You’re from another planet,” Carla declared, awed.
“Sort of,” Nathan acknowledged. “I guess. In a way. But not exactly.”
Carla harrumphed. “Do you live on a planet?” she barked.
“Is it this one?”
Nathan shook his head, no.
“Then you come from another planet.” Carla topped this statement off with a self-satisfied smile and nod.
“But that’s not precisely true,” Nathan protested. “It’s not so much that I come from another planet as it is that I come from another dimension.”
“You come from time?” Marty piped in, half-facetious and half-disbelieving. Nathan and Carla greeted the statement with their own mixture of confusion and anger, so he felt the need to explain. “The fourth dimension, you know? Time. Isn’t that what scientists say?”
“Scientists are wrong,” Nathan said, letting the words thud their way into the conversation.
“It’s a coexisting reality,” Carla offered. “They must be made of neutrinos or tachyons or something like that, right?”
Carla was, at least, closer. “It’s more that your three dimensions are a very small subset of ours,” Nathan explained. “We’re aware of you, even though you’re not aware of us.”

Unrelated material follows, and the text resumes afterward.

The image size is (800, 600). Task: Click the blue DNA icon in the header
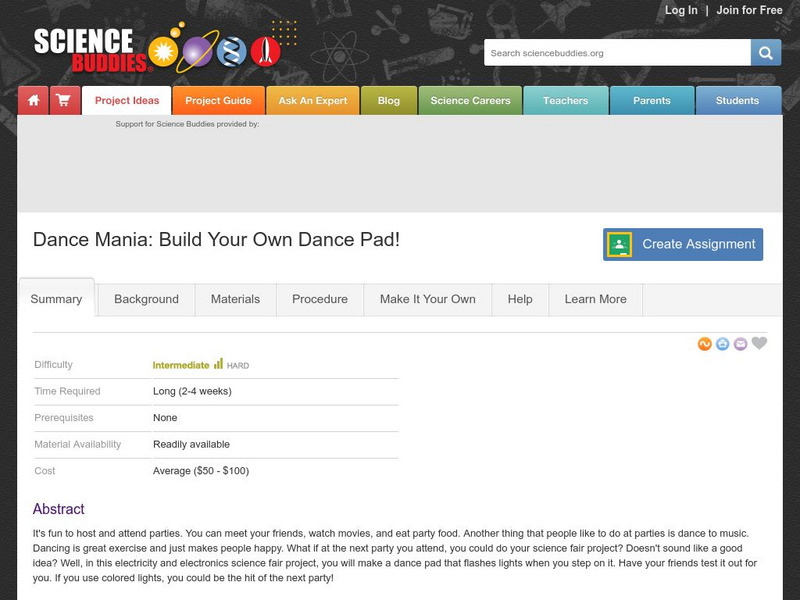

“You’re like a security guard at the mall,” Marty said. “You can see everyone, because you’ve got video monitors trained on everything, but we don’t know that you exist unless we see the big upside-down silver dome thing that looks like it’s supposed to be decorative and realize that there’s probably a camera inside it. Right?”
“Those upside-down silver domes have cameras inside them?” Nathan asked, shocked. “They are not very good, then. I steal from stores all the time. I guess it’s a fair metaphor, though. It’s easy—well, not that difficult, at least—to come here from Tivoli, because we know where we need to go. Getting back isn’t so easy, because my home lies in a direction that doesn’t so much exist. I mean, it sort of exists, because it must somehow, and I can almost even see it, sort of over there.” Nathan pointed to a space behind, above, and to the left of him, but to get there he twisted and coiled his arms enough to suggest it had at least two more joints than it actually did.
“So it’s a one-way trip,” Marty suggested.
“That’s not precisely true,” Nathan replied, with much the same inflection as before. “It’s more just that I can’t return. There is equipment that will sort of act as a tether to my dimension, or a guiderope, or something. I don’t know anything about how it actually works, just what it does. And that they were pretty clear that my ship wouldn’t have one.”
Marty figured this meant that Nathan was stuck on Earth and might as well just make the best of it, and was about to say so, but Carla was a bit quicker. “Another dimension. What’s it like?”
“It’s like…” Nathan’s brows furrowed and he scratched his cheek in consideration of how to boil the enormity of the question down to a concept that words could possibly convey. “It’s like if you had a tattoo that was of yourself on yourself, but the tattoo was a hundred and twenty-five percent scale.”
Carla gestured with her fingers in an attempt to work out the spatial relations of this declaration. She eventually managed to, in her mind at least. “Hypertattoo,” she intoned, as reverently as a bishop might discuss the Shroud of Turin.
“All very well,” interrupted Marty, significantly less reverently. “But if you can’t get back, then exactly what is it that you want us to do?”
This is something I’ve worked up for Exile Issues, although I’m not sure that I’m going to be using it in anything resembling this form.
The basic story of the book is that Nathan, a man from another dimension, is exiled to ours, and attempts to get back to his. His dimension has four, uh, spatial dimensions, and while it’s relatively simple to get from his to ours, getting back is much harder. This is a first attempt to explain how that works.
Apart from the tattoo line and the security guard line, though, I suspect this won’t make the final cut. I’ve got an idea of how I want to do it; the information will come from the narrator and discuss all of the known dimensions and their attitudes toward those below them.
Also, in metaposty-news: I’ve added a list of links and added a section to announce what I’m reading. The first is because I like them, and the second is mostly to hold myself accountable to constantly be reading. It’s fundamental, right? Both are in the right-hand sidebar.